(Natural News) South Africa began a nationwide military-patrolled lockdown on Friday, joining the growing number of African countries that have implemented stringent measures to prevent further spread of the coronavirus – a global pandemic currently taking the world by storm.
During the three-week total lockdown, there will be no loitering around the streets, jogging or even alcohol sales all across the country as government officials ordered most of the 59 million people in the population to stay at home.
The New York Times reported that this lockdown occurred after a sudden influx of confirmed coronavirus cases across the nation’s nine regions. South Africa – considered to be Africa’s most industrialized nation – is now the epicenter of the outbreak on the continent, surpassing Egypt with more than 1,000 confirmed cases. according to the country’s National Institute of Communicable Diseases (NICD).
— NICD (@nicd_sa) March 27, 2020
While the number of cases in Africa is far lower than the number reported in the United States, Europe and the Middle East, experts claim that the poorest continent in the world is especially vulnerable to this pandemic and is likely to see many more cases in the near future. (Related: Coronavirus would have killed 40 million if the world didn’t go on lockdown, say experts.)
A report by Yahoo News claimed that South African President Cyril Ramaphosa saw off droves of soldiers before they deployed from a military base in the Soweto township just outside the country’s largest city, Johannesburg. These troops were tasked to enforce the lockdown to lessen the impact of the pandemic.
“I send you out to go and defend our people against coronavirus,” Ramaphosa said. “This is unprecedented, not only in our democracy but also in the history of our country, that we will have a lockdown for 21 days to go out and wage war against an invisible enemy coronavirus.”
As of this writing, the Africa Centers for Disease Control and Prevention (CDC) reported a total of 3,426 positive cases across 46 African states.
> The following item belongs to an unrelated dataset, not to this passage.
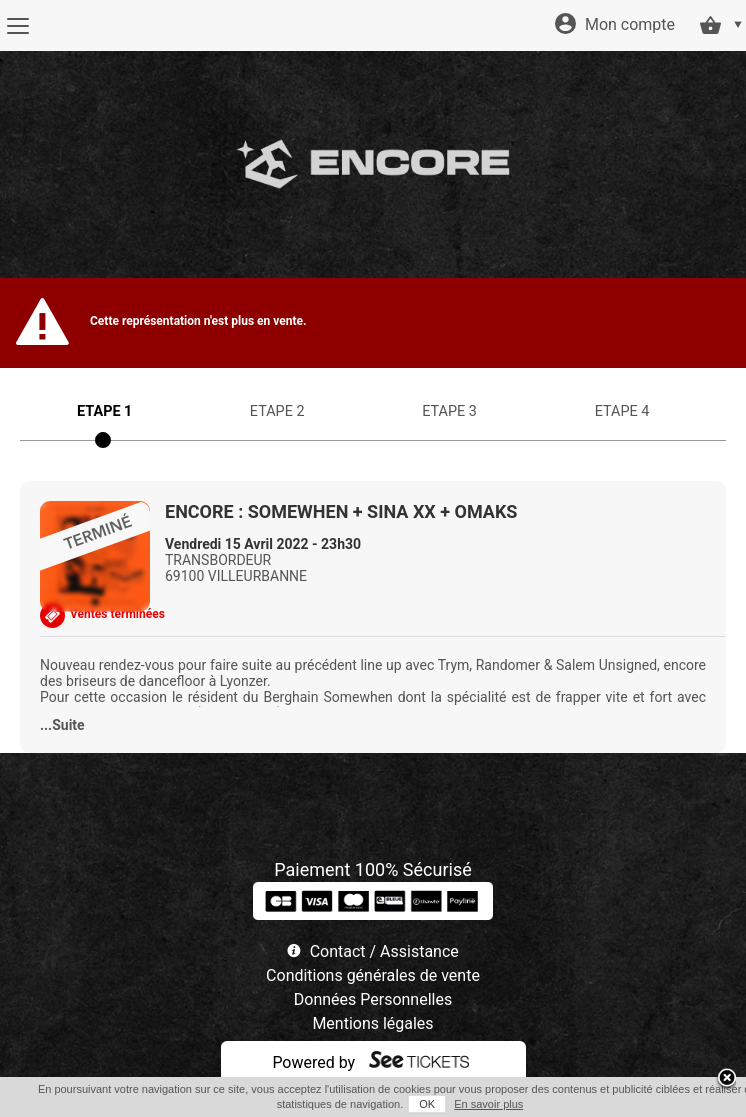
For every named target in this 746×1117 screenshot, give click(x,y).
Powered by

Besides South Africa and Egypt — the two nations hit the hardest by the virus — the countries of Morocco, Tunisia, Algeria, Ghana, Senegal and Burkina Faso have also reported more than a hundred cases in their borders, most of which were imported by visitors from Europe.
South Africa struggles with lockdown
South Africa’s efforts to prevent the spread of coronavirus has not been as successful as previously thought as the streets and supermarkets continue to be populated by panicked civilians looking to resupply any essentials they need.
Many South Africans have been ignoring the lockdown protocols established by the country’s officials. BBC reported that they observed heavy traffic on the main roads leading out of Johannesburg despite the government’s call to refrain from going on long journeys. Furthermore, thousands of people flocked to bus stations aiming to escape the congested capital to stay with their families in rural areas. However, this only raised fears that they could carry the virus with them to their older relatives who are retired on their farms and in small villages.
In the township of Alexandra, located close to Johannesburg’s financial district, a group of men were openly drinking out in public before being asked by police to follow lockdown protocol. The police also ordered all the supermarkets to close down, according to a report by Reuters.
“How can you stay home without food? The reason we are here is because we are hungry. We are here to get groceries so we can be able to stay indoors, you can’t stay indoors without food,” said Linda Songelwa, an Alexandra resident.
On Friday, South Africa recorded its first coronavirus-related deaths. According to the country’s health minister, both deaths occurred in the southern province of Western Cape, home to the city of Cape Town.
“This morning, we South Africans wake up with sad news that we now have our first deaths resulting from Covid-19,” the health ministry said in a statement.